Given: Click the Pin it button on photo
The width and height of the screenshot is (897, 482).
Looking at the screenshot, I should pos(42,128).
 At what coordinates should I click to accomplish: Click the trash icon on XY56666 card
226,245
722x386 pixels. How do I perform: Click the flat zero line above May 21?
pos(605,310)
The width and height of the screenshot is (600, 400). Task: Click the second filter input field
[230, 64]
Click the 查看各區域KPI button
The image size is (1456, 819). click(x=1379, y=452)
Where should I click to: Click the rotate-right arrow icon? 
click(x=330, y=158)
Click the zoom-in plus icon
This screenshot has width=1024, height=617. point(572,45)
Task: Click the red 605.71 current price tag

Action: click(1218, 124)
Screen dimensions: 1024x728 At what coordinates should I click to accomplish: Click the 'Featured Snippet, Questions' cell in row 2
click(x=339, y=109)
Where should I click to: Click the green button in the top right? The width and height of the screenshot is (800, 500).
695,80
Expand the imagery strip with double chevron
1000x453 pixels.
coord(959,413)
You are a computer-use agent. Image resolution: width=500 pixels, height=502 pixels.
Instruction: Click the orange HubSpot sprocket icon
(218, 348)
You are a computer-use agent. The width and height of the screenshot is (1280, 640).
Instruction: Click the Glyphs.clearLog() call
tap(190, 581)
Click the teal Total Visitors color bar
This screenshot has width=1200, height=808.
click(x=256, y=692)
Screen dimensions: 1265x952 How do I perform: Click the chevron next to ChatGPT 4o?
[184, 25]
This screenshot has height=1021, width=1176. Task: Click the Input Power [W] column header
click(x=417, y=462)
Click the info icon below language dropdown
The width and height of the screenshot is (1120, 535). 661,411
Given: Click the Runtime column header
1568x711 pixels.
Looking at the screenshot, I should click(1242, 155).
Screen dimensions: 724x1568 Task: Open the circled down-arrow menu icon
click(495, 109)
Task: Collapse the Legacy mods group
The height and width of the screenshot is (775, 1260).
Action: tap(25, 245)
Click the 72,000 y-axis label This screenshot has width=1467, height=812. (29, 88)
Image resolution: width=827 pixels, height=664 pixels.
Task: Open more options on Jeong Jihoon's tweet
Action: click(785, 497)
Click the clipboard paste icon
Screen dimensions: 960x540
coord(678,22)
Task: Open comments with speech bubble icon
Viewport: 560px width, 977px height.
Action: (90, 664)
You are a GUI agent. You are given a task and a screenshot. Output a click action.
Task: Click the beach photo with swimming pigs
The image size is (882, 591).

**Objective**
Put every line of the entries above into a Markdown table with the columns Row and Line. Number the lines in order and leave out any blank ones.

**Written answer**
| Row | Line |
|---|---|
| 1 | Given: Click the Pin it button on photo |
| 2 | The width and height of the screenshot is (897, 482). |
| 3 | Looking at the screenshot, I should pos(42,128). |
| 4 |  At what coordinates should I click to accomplish: Click the trash icon on XY56666 card |
| 5 | 226,245 |
| 6 | 722x386 pixels. How do I perform: Click the flat zero line above May 21? |
| 7 | pos(605,310) |
| 8 | The width and height of the screenshot is (600, 400). Task: Click the second filter input field |
| 9 | [230, 64] |
| 10 | Click the 查看各區域KPI button |
| 11 | The image size is (1456, 819). click(x=1379, y=452) |
| 12 | Where should I click to: Click the rotate-right arrow icon?  |
| 13 | click(x=330, y=158) |
| 14 | Click the zoom-in plus icon |
| 15 | This screenshot has width=1024, height=617. point(572,45) |
| 16 | Task: Click the red 605.71 current price tag |
| 17 | Action: click(1218, 124) |
| 18 | Screen dimensions: 1024x728 At what coordinates should I click to accomplish: Click the 'Featured Snippet, Questions' cell in row 2 |
| 19 | click(x=339, y=109) |
| 20 | Where should I click to: Click the green button in the top right? The width and height of the screenshot is (800, 500). |
| 21 | 695,80 |
| 22 | Expand the imagery strip with double chevron |
| 23 | 1000x453 pixels. |
| 24 | coord(959,413) |
| 25 | You are a computer-use agent. Image resolution: width=500 pixels, height=502 pixels. |
| 26 | Instruction: Click the orange HubSpot sprocket icon |
| 27 | (218, 348) |
| 28 | You are a computer-use agent. The width and height of the screenshot is (1280, 640). |
| 29 | Instruction: Click the Glyphs.clearLog() call |
| 30 | tap(190, 581) |
| 31 | Click the teal Total Visitors color bar |
| 32 | This screenshot has width=1200, height=808. |
| 33 | click(x=256, y=692) |
| 34 | Screen dimensions: 1265x952 How do I perform: Click the chevron next to ChatGPT 4o? |
| 35 | [184, 25] |
| 36 | This screenshot has height=1021, width=1176. Task: Click the Input Power [W] column header |
| 37 | click(x=417, y=462) |
| 38 | Click the info icon below language dropdown |
| 39 | The width and height of the screenshot is (1120, 535). 661,411 |
| 40 | Given: Click the Runtime column header |
| 41 | 1568x711 pixels. |
| 42 | Looking at the screenshot, I should click(1242, 155). |
| 43 | Screen dimensions: 724x1568 Task: Open the circled down-arrow menu icon |
| 44 | click(495, 109) |
| 45 | Task: Collapse the Legacy mods group |
| 46 | The height and width of the screenshot is (775, 1260). |
| 47 | Action: tap(25, 245) |
| 48 | Click the 72,000 y-axis label This screenshot has width=1467, height=812. (29, 88) |
| 49 | Image resolution: width=827 pixels, height=664 pixels. |
| 50 | Task: Open more options on Jeong Jihoon's tweet |
| 51 | Action: click(785, 497) |
| 52 | Click the clipboard paste icon |
| 53 | Screen dimensions: 960x540 |
| 54 | coord(678,22) |
| 55 | Task: Open comments with speech bubble icon |
| 56 | Viewport: 560px width, 977px height. |
| 57 | Action: (90, 664) |
| 58 | You are a GUI agent. You are given a task and a screenshot. Output a click action. |
| 59 | Task: Click the beach photo with swimming pigs |
| 60 | The image size is (882, 591). |